Este avance no llegó solo. Detrás hubo una red de aliados que apostaron por la visión de una bioindustria regenerativa nacida en América Latina. Hans-Christian Lauer, de Zenani Capital, realizó un proceso de due diligence riguroso que fue clave para destrabar la ronda y dar confianza a otros inversionistas. Pravin Rodrigues, desde Espera Ventures, fue de los primeros en confiar y resalta que el mayor riesgo hoy no es apostar por estas soluciones, sino quedarse sin hacer nada frente a la crisis ambiental. Rafael Mondragón se sumó por su experiencia comercial y su apuesta por el potencial de mercado de los bioplásticos. Anna Raptis, de Amplifica Capital, impulsó la ronda como parte de su compromiso con mujeres fundadoras en la región.
También se unieron GridX, que ha apoyado a BioPlaster desde sus primeras etapas y hoy redobla su apuesta por el biotech latinoamericano.

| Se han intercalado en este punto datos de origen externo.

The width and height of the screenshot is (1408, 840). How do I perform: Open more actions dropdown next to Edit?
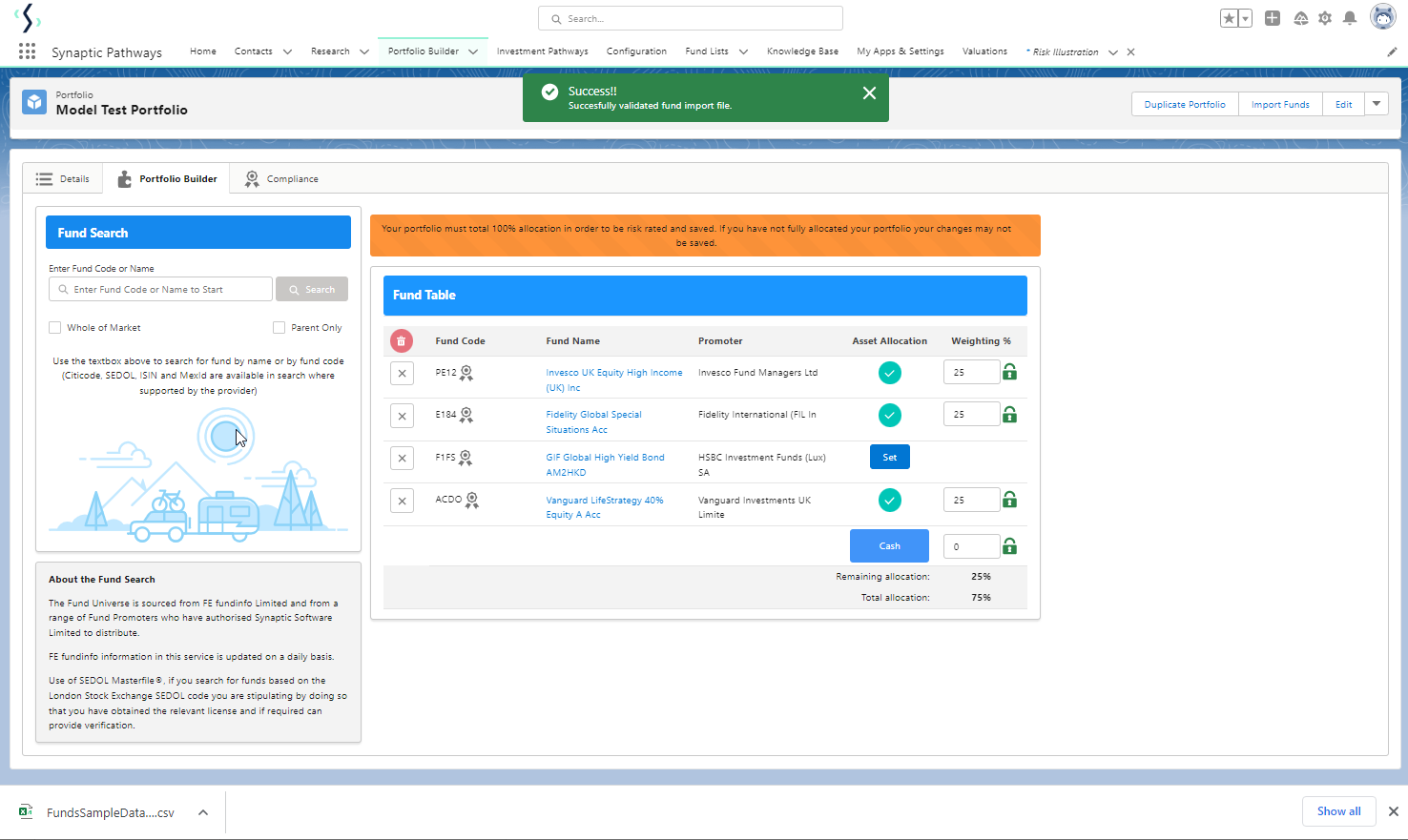[x=1377, y=104]
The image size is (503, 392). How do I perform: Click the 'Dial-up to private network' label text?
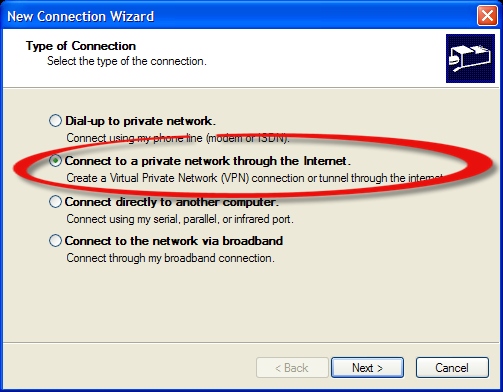coord(140,121)
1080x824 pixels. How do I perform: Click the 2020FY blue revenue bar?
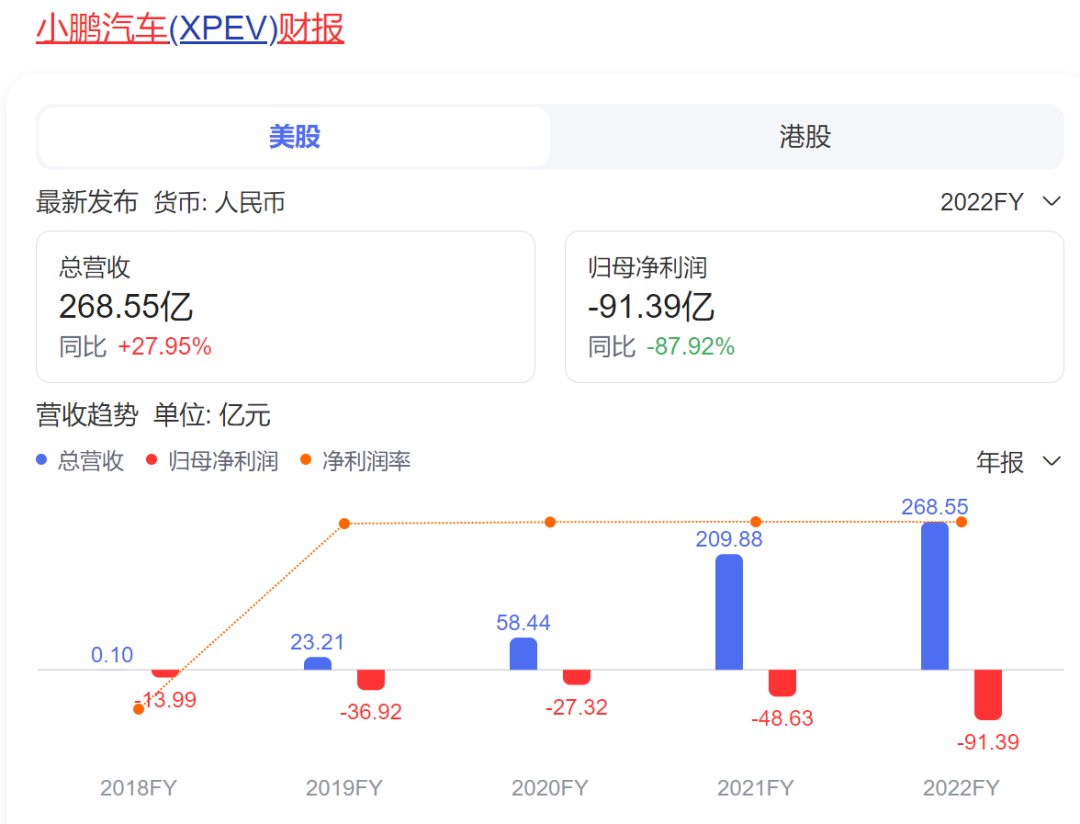click(523, 654)
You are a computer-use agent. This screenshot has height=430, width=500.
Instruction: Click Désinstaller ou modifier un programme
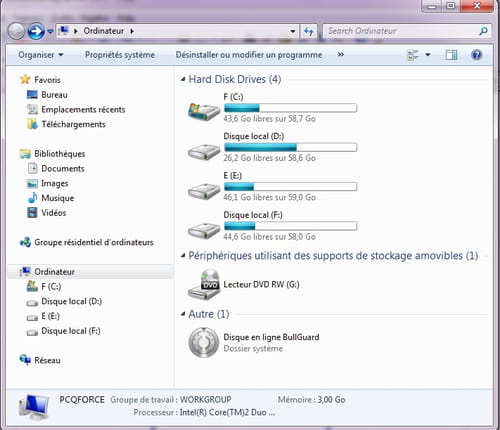(249, 55)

Rindani Capital, Zero by Fifty Ventures, e incluso aliados como Carl Page y Frank Ling, quienes vieron el potencial desde los inicios, forman parte del grupo que está haciendo realidad esta siguiente etapa.

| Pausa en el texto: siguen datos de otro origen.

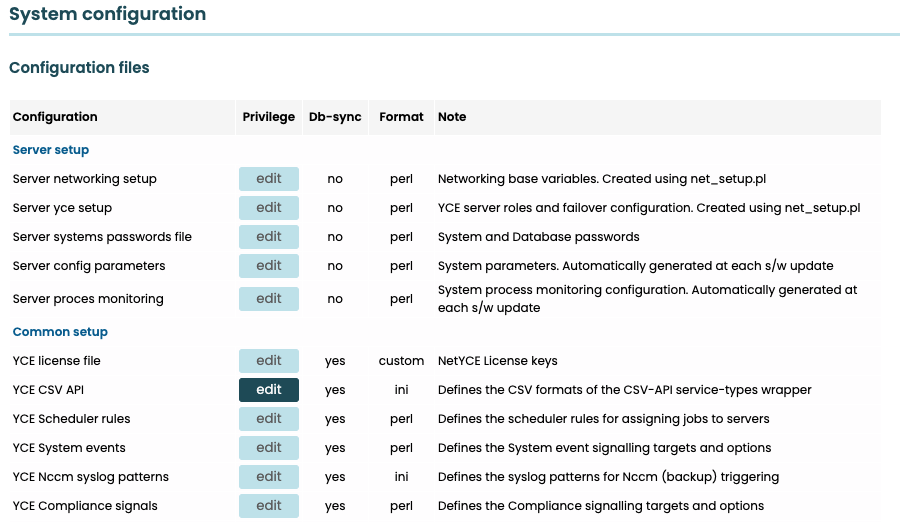
Task: Click the Note column header
Action: [x=452, y=117]
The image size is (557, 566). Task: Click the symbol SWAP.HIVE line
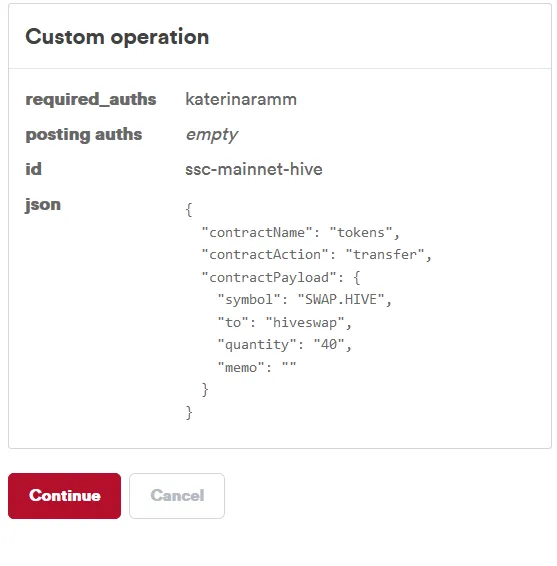click(304, 300)
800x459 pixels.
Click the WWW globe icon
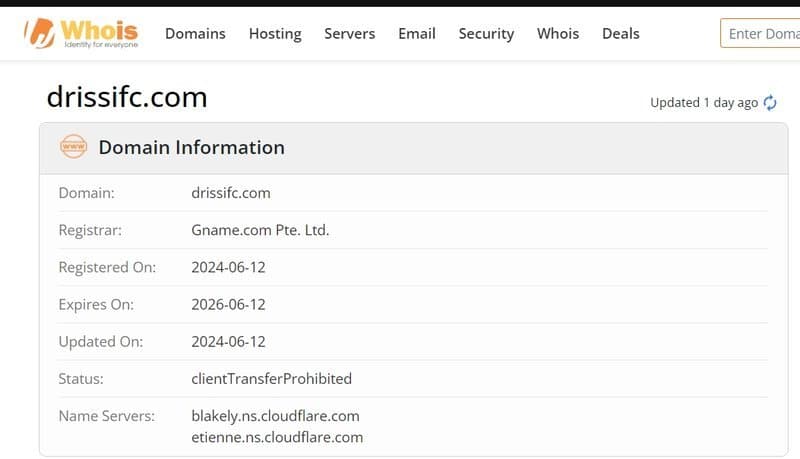[73, 147]
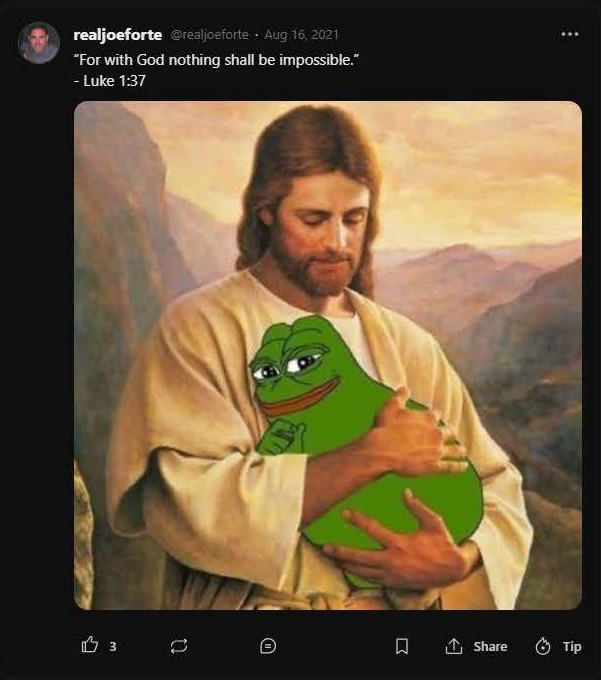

Pero el cierre de ronda no es el único logro de este año. BioPlaster ya concretó alianzas con actores clave como NASC Logistics para investigación y desarrollo, y firmó acuerdos con Carnival Cruise Line para desarrollar sustitutos al film plástico que usan en sus operaciones. También avanzaron en colaboraciones con proveedores de adhesivos biobasados y firmaron contratos con fabricantes industriales que ya trabajan con marcas como BMW. Esta semana anunciaron la compra oficial de su túnel de secado, el equipo central que pondrá en marcha la planta.
Los siguientes meses serán decisivos. El equipo planea ampliar su red de clientes y distribuidores, asegurar insumos confiables, cerrar alianzas para tintas biodegradables y, finalmente, comenzar la producción piloto en Mérida. Todo apunta a que el segundo semestre de 2025 marcará un antes y un después en la historia de la startup.